Evelyn blickte genervt auf. Sie hatte es sich auf dem Sofa bequem gemacht und war gerade dabei, Fernsehen zu schauen. Alles in ihrem Blick zeigte, dass sie gerade gar keine Lust darauf hatte, mit mir zu reden. Wie hatte ich jemals glauben können, dass sie meine Mutter war?

»Ja?«, erwiderte sie.

Ich ließ mich gegenüber von ihr in einen Sessel fallen. »Wie hast du Daddy eigentlich kennengelernt?«

Ihre Mine verdüsterte sich schlagartig. »Das ist ein Lebensabschnitt, über den ich nicht mit dir reden will. Ich bin jetzt mit Norbert zusammen. Das ist Vergangenheit.«

»Du kannst nicht für immer darüber schweigen«, entgegnete ich. »Ich will doch wissen, wie meine Eltern sich kennengelernt haben.«

Sie guckte mich noch immer böse an, aber immerhin beantwortete sie meine Frage. »Das ist keine interessante Geschichte. Ich war mit ein paar Freundinnen in einer Bar, dort hat er mich angesprochen. Mehr gibt es da nicht zu erzählen.«

»War das vor oder nachdem ich geboren wurde?«, fragte ich.

Evelyn guckte mich fassungslos an. »Davor, natürlich.« Ich schnaube wütend. Wie konnte sie es noch immer wagen, mich anzulügen?

»Ich weiß, dass ich nicht deine Tochter bin«, platzte es aus mir heraus.

Augenblicklich wurde sie kreidebleich und starrte mich aus erschrockenen Agen an. Sie verdiente es, so von mir konfrontiert zu werden, dafür, dass sie mich mein ganzes Leben lang belogen hatte.

»Ich bin deine Mutter« murmelte sie leise vor sich hin. »Ich bin deine Mutter...«

War sie nun verrückt geworden? Ich hatte ihr eindeutig zu verstehen gegeben, dass ich davon wusste und nun log sie mich schon wieder an. Was war bloß falsch mit ihr?

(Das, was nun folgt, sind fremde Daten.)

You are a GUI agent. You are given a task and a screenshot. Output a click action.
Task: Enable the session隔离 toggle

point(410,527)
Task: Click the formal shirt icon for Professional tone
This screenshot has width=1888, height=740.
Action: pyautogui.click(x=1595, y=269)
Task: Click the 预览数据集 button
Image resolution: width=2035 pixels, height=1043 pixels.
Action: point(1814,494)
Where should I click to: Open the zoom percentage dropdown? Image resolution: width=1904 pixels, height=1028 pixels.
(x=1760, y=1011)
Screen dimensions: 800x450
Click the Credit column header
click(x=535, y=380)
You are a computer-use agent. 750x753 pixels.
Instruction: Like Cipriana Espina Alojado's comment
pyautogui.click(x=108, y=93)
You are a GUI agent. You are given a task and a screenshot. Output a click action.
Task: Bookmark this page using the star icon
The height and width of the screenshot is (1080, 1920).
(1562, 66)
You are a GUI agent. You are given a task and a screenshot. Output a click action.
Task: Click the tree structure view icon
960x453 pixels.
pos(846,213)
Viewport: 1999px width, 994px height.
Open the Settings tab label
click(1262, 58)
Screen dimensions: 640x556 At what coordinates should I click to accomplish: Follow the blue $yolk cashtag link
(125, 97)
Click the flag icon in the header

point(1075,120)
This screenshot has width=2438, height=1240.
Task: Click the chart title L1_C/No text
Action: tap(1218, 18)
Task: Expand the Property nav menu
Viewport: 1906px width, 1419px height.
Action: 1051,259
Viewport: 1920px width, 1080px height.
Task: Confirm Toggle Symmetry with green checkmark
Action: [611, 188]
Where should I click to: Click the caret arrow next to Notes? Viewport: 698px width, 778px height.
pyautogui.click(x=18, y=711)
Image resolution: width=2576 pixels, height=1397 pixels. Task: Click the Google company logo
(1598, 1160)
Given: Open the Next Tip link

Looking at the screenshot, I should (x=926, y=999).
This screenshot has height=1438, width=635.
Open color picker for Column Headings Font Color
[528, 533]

»Ich habe dich in meinem Bauch getragen«, behauuptete Evelyn noch immer mit leiser Stimme.»Ach, nun versuch doch nicht, mir etwas vorzumachen, Evelyn. Wir sind uns doch überhaupt nicht ähnlich. Du liebst mich doch nicht einmal.«

»Ich liebe dich nicht?«, äffte Evelyn mich aufgebracht nach. »Wie wagst du es, so etwas zu behaupten?«

»Das merke ich doch in allem, was du tust. Nie unternimmst du gemeinsam Sachen mit mir. Dir ist es komplett egal, was ich mache. Du erkundigst dich nie nach mir. Was ich in der Schule oder in meiner Freizeit mache, interessiert dich nicht.«

Evelyn guckte mich mit bedauerndem Blick an. »Ist dies wirklich das, was du von mir denkst? Monday, mein Schätzchen, das stimmt doch gar nicht.« Mein Schätzchen, so hatte sie mich noch nie genannt. »Natürlich liebe ich dich. Ich versuche bloß, dir deine Freiräume zu geben. Ich muss doch nicht alles wissen, was du in deiner Freizeit machst. Und neulich waren wir gemeinsam Essen, das ist doch auch etwas.«

Ihr Blick wirkte tatsächlich, zum ersten Mal, liebevoll. Hatte sie vielleicht recht? Ich schüttelte energisch meinen Kopf. Das konnte gar nicht sein. Ich hatte doch die Träume gehabt. Ich war ein Halb-Dämon, von irgendjemandem musste ich das doch haben. Von Evelyn konnte ich mir nicht vorstellen, dass sie ein Dämon war. Wednesday, so hieß meine echte Mutter.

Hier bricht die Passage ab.